As you'd expect from an Italian cookbook, the recipes are simple and require few ingredients, though disappointingly many aren't accompanied by a photograph over which to drool. It is the high quality of the ingredients which make for a sublime, tasty dish, as demonstrated by the insalata di asparagi crudi con parmigiano (raw asparagus salad with parmesan) I made, consisting only of fresh asparagus, parmesan shavings, lemon juice, olive oil, salt and pepper.
The more I read, the more greedy I became, in good company with these two Italian chefs. Whilst I've so far only prepared the one recipe, there are many more likely to appear on the menu sometime soon, not least of which is the zuppa di carciofi con gnocchi di pollo (artichoke soup with chicken dumplings), lasagnetta con pane carasau (Sardinian bread lasagne) and tarallucci (savoury fennel biscuits).
Sit back, relax and find yourself transported to the kitchens of Italy old and new by the two greedy Italians.
1 of 1 people found the following review helpful
on 4 January 2014
Ordered for Christmas, and it is a good book. The print is fine. The recipes are very Italian (meaning that there is a lot of, even a bit too much of tomato on everything). IT seems that while there is an abundant number of main courses in the book with great, whole-page pictures, I feel that first courses, soups, and most of all, desserts are a bit neglected. On the whole, it is a great book for weekend experimentation, (homemade pasta recipe and the likes), but not for everyday cooking. Also, most of the recipes have easy to buy ingredients, but you have to have a good access to Italian culinary stuff to be able to cook everything. For example, I have found a mushroom lasagne recipe that I will be unable to cook as it needs a special type of lasagne. On the other hand, I would never put a hot chocolate and butter & jam sandwich recipe into a cookbook, these are elementary and are done everywhere in the world!
On the whole, pros are:
great to accompany the tv series, or if you wish to experiment with Italian cusisine (and are not put off by the intensive tomato sauce usage).
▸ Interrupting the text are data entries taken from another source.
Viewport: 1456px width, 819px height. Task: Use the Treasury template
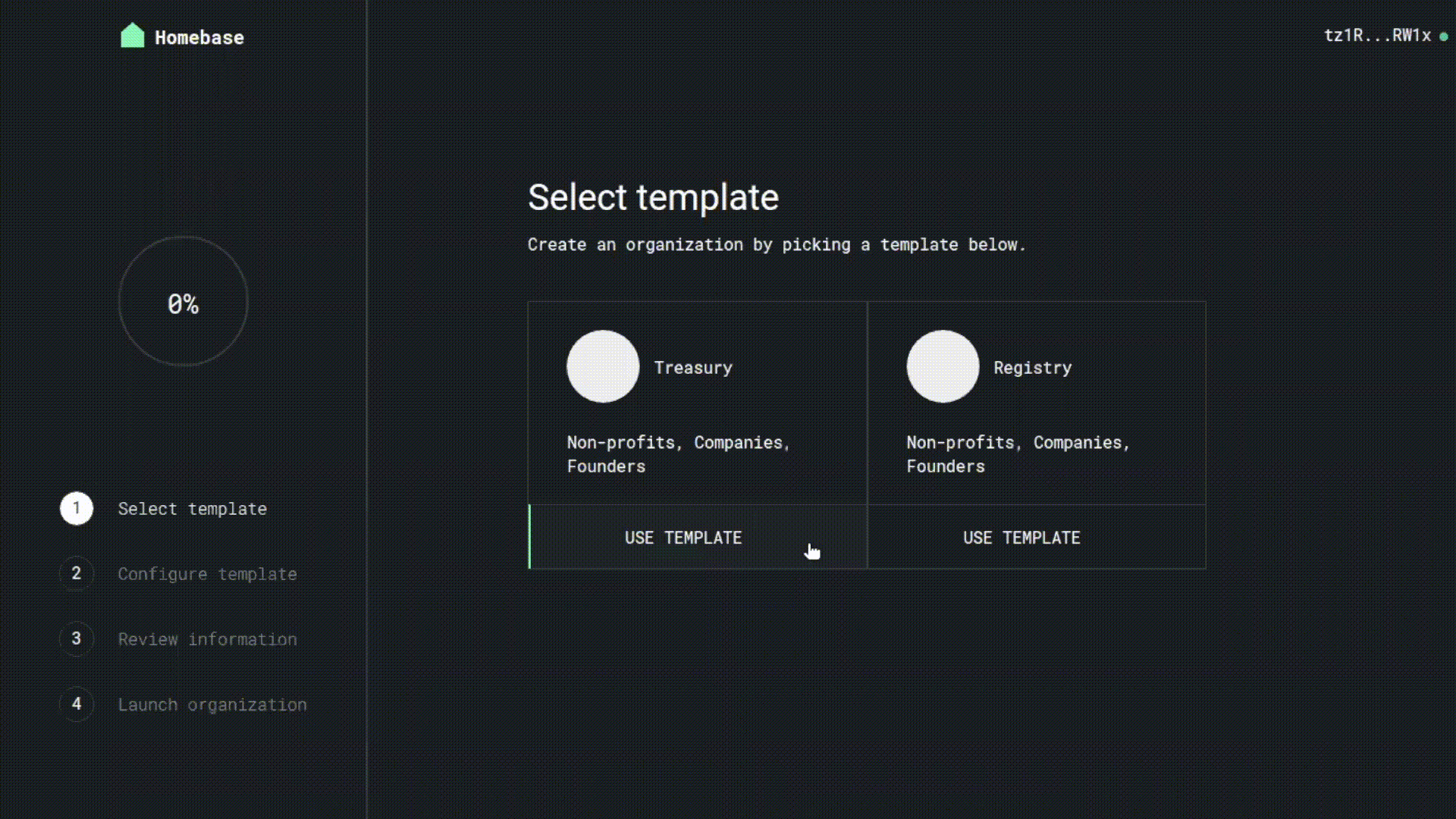pyautogui.click(x=683, y=538)
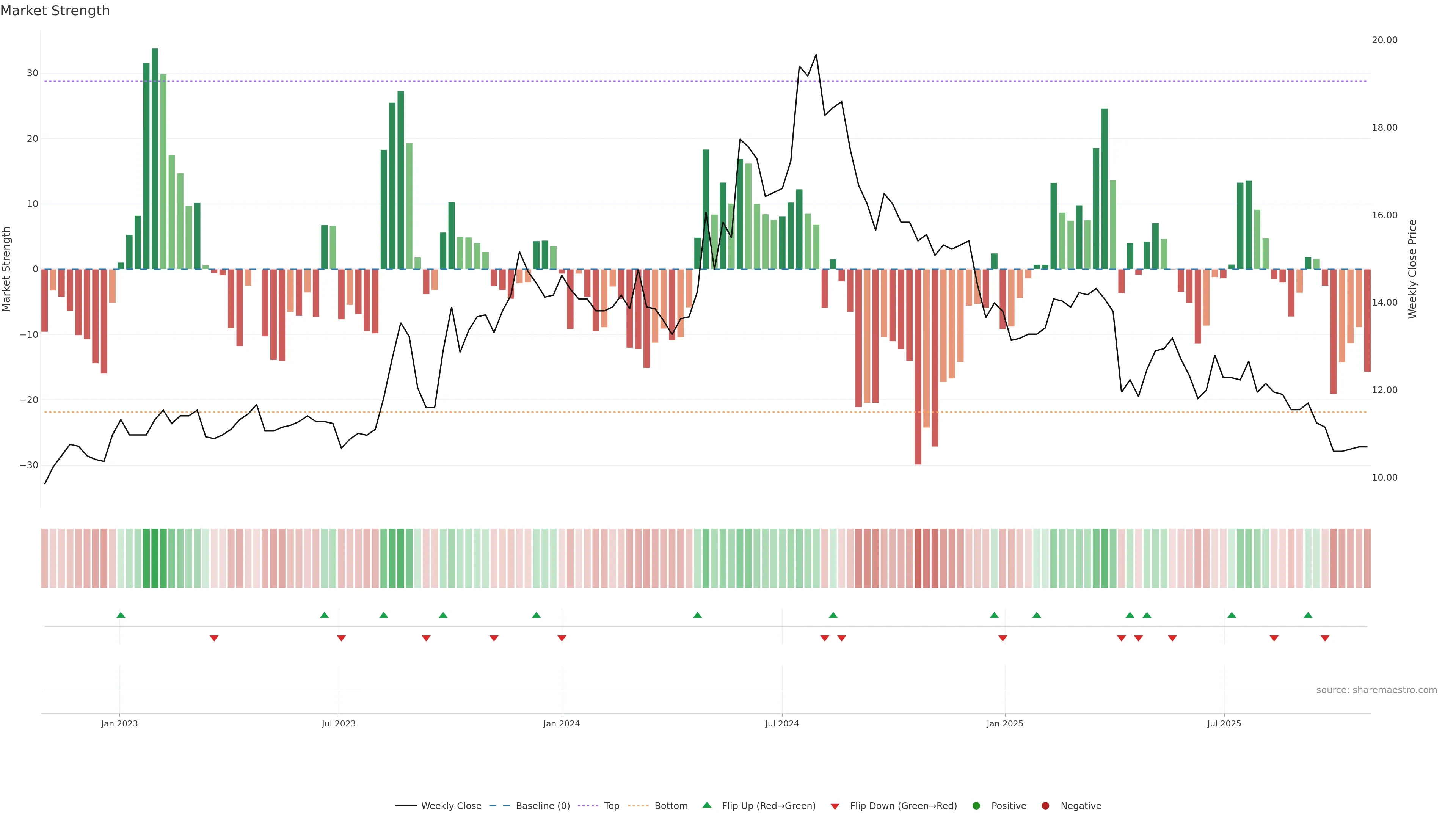Click the deepest red bar reaching -30
The image size is (1456, 819).
pos(918,367)
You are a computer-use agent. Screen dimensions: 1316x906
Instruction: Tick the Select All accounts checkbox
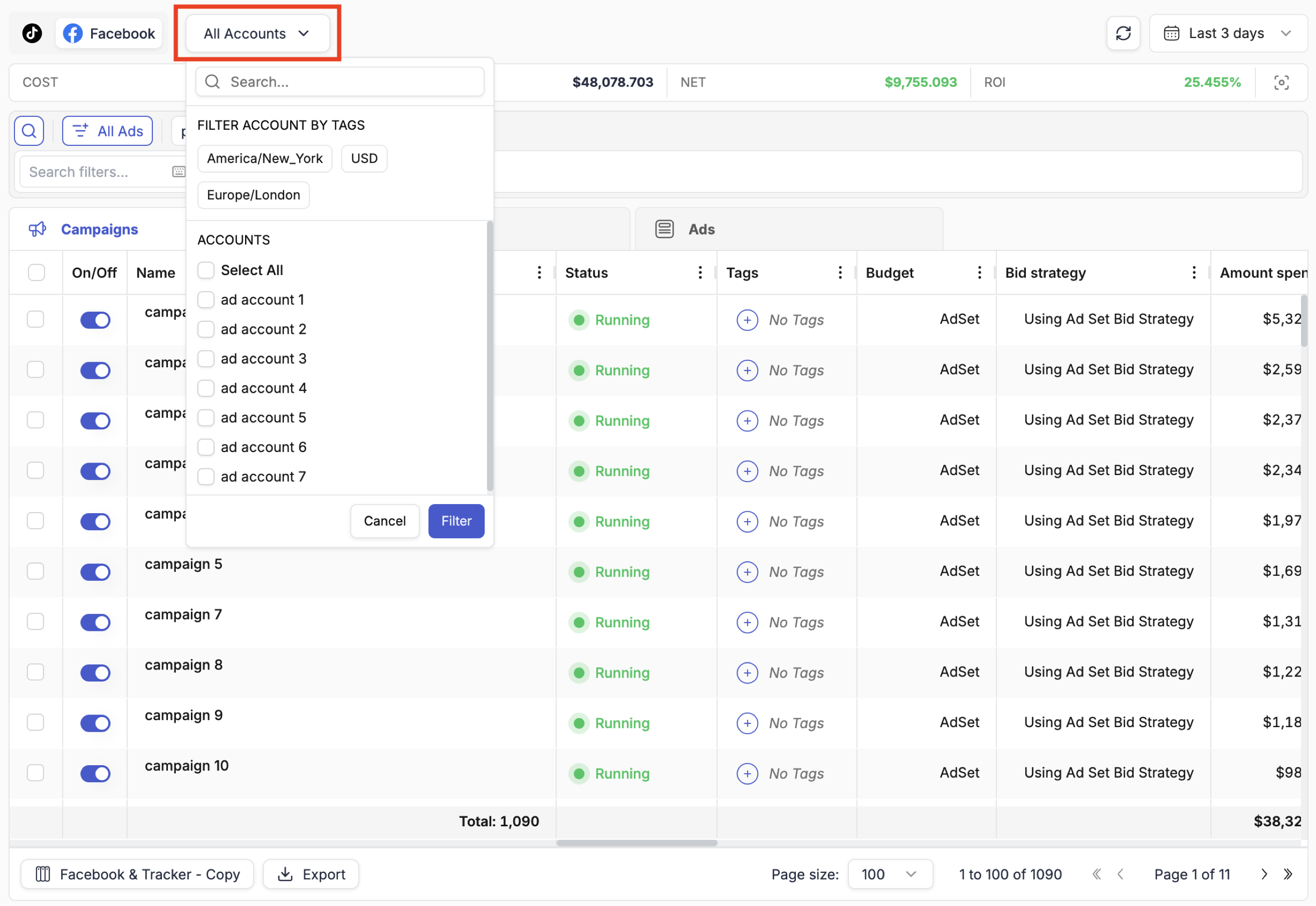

Great for revisiting recipes from the show, as every recipe, as far as I watched it, is in the book.
Huge, lovely pictures of the food, though not of every dish.
If you love to read about Italy, small sections about Italian life.
not for after working, tired weekday cooking.
It seems that there are more pictures of the chefs than dishes, which makes it feel like an image campaign.
I wouldn't mind a more balanced variety of dishes, especially in terms of more soups and desserts.
Final judgement: go for it, if you are into heavily tomato sauce-soaked main dishes, or if you want a collection of the tv show's recipes.